Ai sensi dell'art. 52, D. Lgs. n. 165/2001, “
1. Il prestatore di lavoro deve essere adibito alle mansioni per le quali è stato assunto o alle mansioni equivalenti nell'ambito dell'area di inquadramento ovvero a quelle corrispondenti alla qualifica superiore che abbia successivamente acquisito per effetto delle procedure selettive di cui all'articolo 35, comma 1, lettera a). L'esercizio di fatto di mansioni non corrispondenti alla qualifica di appartenenza non ha effetto ai fini dell'inquadramento del lavoratore o dell'assegnazione di incarichi di direzione. […] 2. Per obiettive esigenze di servizio il prestatore di lavoro può essere adibito a mansioni proprie della qualifica immediatamente superiore: a) nel caso di vacanza di posto in organico per non più di sei mesi, prorogabili fino a dodici qualora siano state avviate le procedure per la copertura dei posti vacanti come previsto al comma 4; b) nel caso di sostituzione di altro dipendente assente con diritto alla conservazione del posto, con esclusione dell'assenza per ferie, per la durata dell'assenza.

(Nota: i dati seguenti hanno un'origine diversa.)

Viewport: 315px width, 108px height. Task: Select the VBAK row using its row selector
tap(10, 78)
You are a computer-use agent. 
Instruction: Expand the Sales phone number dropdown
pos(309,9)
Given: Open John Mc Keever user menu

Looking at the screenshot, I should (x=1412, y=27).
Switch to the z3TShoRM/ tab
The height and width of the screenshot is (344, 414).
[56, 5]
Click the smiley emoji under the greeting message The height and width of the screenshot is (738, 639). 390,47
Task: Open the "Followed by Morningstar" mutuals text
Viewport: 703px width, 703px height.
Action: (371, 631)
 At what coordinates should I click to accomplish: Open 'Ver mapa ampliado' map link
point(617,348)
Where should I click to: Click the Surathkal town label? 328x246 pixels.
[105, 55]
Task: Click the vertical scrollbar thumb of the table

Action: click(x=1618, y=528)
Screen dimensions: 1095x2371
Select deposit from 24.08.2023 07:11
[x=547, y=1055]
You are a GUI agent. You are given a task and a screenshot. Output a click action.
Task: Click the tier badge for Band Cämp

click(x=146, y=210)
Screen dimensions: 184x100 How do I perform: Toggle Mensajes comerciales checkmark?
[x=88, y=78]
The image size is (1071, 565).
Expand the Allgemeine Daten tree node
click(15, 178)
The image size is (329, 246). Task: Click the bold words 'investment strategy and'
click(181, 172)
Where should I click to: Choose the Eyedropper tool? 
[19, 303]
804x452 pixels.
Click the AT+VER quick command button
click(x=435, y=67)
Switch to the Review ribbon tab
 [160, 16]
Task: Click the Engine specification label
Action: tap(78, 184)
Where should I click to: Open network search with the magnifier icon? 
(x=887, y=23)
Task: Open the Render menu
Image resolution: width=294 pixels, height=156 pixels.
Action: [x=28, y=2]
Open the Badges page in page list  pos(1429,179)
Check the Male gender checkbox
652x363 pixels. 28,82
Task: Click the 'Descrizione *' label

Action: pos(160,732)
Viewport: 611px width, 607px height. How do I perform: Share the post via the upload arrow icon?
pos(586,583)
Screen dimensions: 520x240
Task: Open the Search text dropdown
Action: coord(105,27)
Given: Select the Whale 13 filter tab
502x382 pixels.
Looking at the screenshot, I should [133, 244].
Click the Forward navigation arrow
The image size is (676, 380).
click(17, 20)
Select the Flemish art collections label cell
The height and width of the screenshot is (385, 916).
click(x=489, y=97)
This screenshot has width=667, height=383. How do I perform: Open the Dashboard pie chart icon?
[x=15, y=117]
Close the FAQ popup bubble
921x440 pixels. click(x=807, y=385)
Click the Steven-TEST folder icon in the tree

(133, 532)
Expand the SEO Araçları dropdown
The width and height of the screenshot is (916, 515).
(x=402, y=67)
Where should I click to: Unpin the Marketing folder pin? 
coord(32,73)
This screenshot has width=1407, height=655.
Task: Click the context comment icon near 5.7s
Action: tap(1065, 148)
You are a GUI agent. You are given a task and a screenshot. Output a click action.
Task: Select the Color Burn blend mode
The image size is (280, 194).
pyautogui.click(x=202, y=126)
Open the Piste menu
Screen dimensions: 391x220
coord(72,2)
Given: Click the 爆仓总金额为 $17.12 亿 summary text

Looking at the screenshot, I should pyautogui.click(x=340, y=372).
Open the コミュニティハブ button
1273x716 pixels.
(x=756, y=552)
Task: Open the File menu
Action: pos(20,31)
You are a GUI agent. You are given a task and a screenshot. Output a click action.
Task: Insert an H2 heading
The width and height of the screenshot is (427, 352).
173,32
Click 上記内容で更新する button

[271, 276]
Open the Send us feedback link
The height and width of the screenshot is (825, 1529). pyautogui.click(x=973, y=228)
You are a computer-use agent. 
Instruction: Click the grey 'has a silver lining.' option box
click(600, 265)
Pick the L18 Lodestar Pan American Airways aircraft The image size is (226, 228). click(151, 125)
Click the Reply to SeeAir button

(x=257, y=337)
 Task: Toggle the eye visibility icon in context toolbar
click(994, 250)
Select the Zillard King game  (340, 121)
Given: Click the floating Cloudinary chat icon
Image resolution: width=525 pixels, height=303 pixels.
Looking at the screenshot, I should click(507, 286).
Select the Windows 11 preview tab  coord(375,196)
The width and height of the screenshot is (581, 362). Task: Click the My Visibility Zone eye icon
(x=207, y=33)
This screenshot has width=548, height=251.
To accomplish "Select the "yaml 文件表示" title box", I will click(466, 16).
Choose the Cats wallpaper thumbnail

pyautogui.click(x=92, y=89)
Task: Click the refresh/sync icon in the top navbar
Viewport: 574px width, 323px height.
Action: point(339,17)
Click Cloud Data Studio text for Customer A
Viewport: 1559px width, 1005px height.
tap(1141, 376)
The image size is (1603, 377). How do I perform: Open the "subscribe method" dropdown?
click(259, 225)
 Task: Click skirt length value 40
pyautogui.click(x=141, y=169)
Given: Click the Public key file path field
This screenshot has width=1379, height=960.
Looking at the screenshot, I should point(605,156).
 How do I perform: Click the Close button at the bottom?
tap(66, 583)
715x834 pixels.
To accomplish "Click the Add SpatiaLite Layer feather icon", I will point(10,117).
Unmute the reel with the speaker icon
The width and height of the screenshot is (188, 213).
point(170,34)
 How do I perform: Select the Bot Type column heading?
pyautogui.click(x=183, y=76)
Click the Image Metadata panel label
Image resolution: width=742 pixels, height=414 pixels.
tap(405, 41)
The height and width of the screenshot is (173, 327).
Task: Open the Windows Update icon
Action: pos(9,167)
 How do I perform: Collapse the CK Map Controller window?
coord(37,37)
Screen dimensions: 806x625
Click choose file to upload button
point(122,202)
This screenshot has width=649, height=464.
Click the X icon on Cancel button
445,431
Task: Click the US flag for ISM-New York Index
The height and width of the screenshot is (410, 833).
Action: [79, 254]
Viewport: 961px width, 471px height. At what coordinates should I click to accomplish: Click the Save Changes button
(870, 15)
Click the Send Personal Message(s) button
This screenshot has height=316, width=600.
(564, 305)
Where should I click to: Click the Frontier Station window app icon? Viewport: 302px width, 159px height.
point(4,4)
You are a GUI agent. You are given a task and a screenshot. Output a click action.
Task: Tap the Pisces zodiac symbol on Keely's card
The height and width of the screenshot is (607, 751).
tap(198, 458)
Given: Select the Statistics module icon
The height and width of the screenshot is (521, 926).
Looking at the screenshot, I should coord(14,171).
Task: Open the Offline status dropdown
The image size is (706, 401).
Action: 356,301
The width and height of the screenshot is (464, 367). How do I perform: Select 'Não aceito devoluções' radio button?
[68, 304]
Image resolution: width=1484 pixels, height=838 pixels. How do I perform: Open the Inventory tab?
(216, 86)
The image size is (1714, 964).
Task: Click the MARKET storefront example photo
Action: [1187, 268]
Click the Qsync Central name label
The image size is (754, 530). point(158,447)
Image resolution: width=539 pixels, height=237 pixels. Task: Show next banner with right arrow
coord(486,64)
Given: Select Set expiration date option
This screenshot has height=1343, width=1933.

3. Si considera svolgimento di mansioni superiori, ai fini del presente articolo, soltanto l'attribuzione in modo prevalente, sotto il profilo qualitativo, quantitativo e temporale, dei compiti propri di dette mansioni.
4. Nei casi di cui al comma 2, per il periodo di effettiva prestazione, il lavoratore ha diritto al trattamento previsto per la qualifica superiore. Qualora l'utilizzazione del dipendente sia disposta per sopperire a vacanze dei posti in organico, immediatamente, e comunque nel termine massimo di novanta giorni dalla data in cui il dipendente è assegnato alle predette mansioni, devono essere avviate le procedure per la copertura dei posti vacanti.
5. Al di fuori delle ipotesi di cui al comma 2, è nulla l'assegnazione del lavoratore a mansioni proprie di una qualifica superiore, ma al lavoratore è corrisposta la differenza di trattamento economico con la qualifica superiore. Il dirigente che ha disposto l'assegnazione risponde personalmente del maggior onere conseguente, se ha agito con dolo o colpa grave. […]”. La disciplina relativa alle mansioni (e quindi ad un possibile demansionamento) è affidata - per quel che concerne il pubblico impiego contrattualizzato - all'art. 52 del D.lgs. 30.3.2001, n.
165, la cui lettura va, nondimeno, combinata con quanto disposto dall'art. 2103 cod. civ.. Entrambe le norme ribadiscono, senza contraddizioni, che “il prestatore di lavoro deve essere adibito alle mansioni per le quali
è stato assunto” e vietano, in questo modo, ogni forma di mutamento in pejus delle mansioni, fosse anche pattizia, poiché lo stesso porterebbe ad una lesione alla professionalità acquisita dal prestatore;
l'unico punto di divergenza tra la disciplina fissata dal codice civile e quella prevista dal Testo Unico sul
2 pubblico impiego riguarda, non a caso, la progressione interna: nel pubblico impiego, infatti, le progressioni di carriera avvengono unicamente tramite concorso pubblico. In entrambi i casi ai fini della verifica del legittimo esercizio dello ius variandi da parte del datore di lavoro deve essere valutata dal giudice di merito la omogeneità tra le mansioni successivamente attribuite e quelle di originaria appartenenza, sotto il profilo della loro equivalenza in concreto rispetto alla competenza richiesta, al livello professionale raggiunto ed alla utilizzazione del patrimonio professionale acquisito dal dipendente nella pregressa fase del rapporto e nella precedente attività svolta In particolare,
l'equivalenza delle mansioni, che condiziona la legittimità dell'esercizio dello ius variandi, a norma dell'art. 2103 cod. civ. va verificata sia sul piano oggettivo, e cioè sotto il profilo della inclusione nella stessa area professionale e salariale delle mansioni iniziali e di quelle di destinazione, sia sul piano soggettivo, in relazione al quale è necessario che le due mansioni siano professionalmente affini, nel senso che le nuove si armonizzino con le capacità professionali già acquisite dall'interessato durante il rapporto lavorativo, consentendo ulteriori affinamenti e sviluppi. Dunque, dalle disposizioni esaminate emerge che il lavoratore subordinato ha un vero e proprio diritto allo svolgimento della prestazione secondo la tipologia lavorativa propria della qualifica di appartenenza, con la conseguenza che la violazione di tale diritto (c.d. "demansionamento") determina la configurazione di un danno risarcibile.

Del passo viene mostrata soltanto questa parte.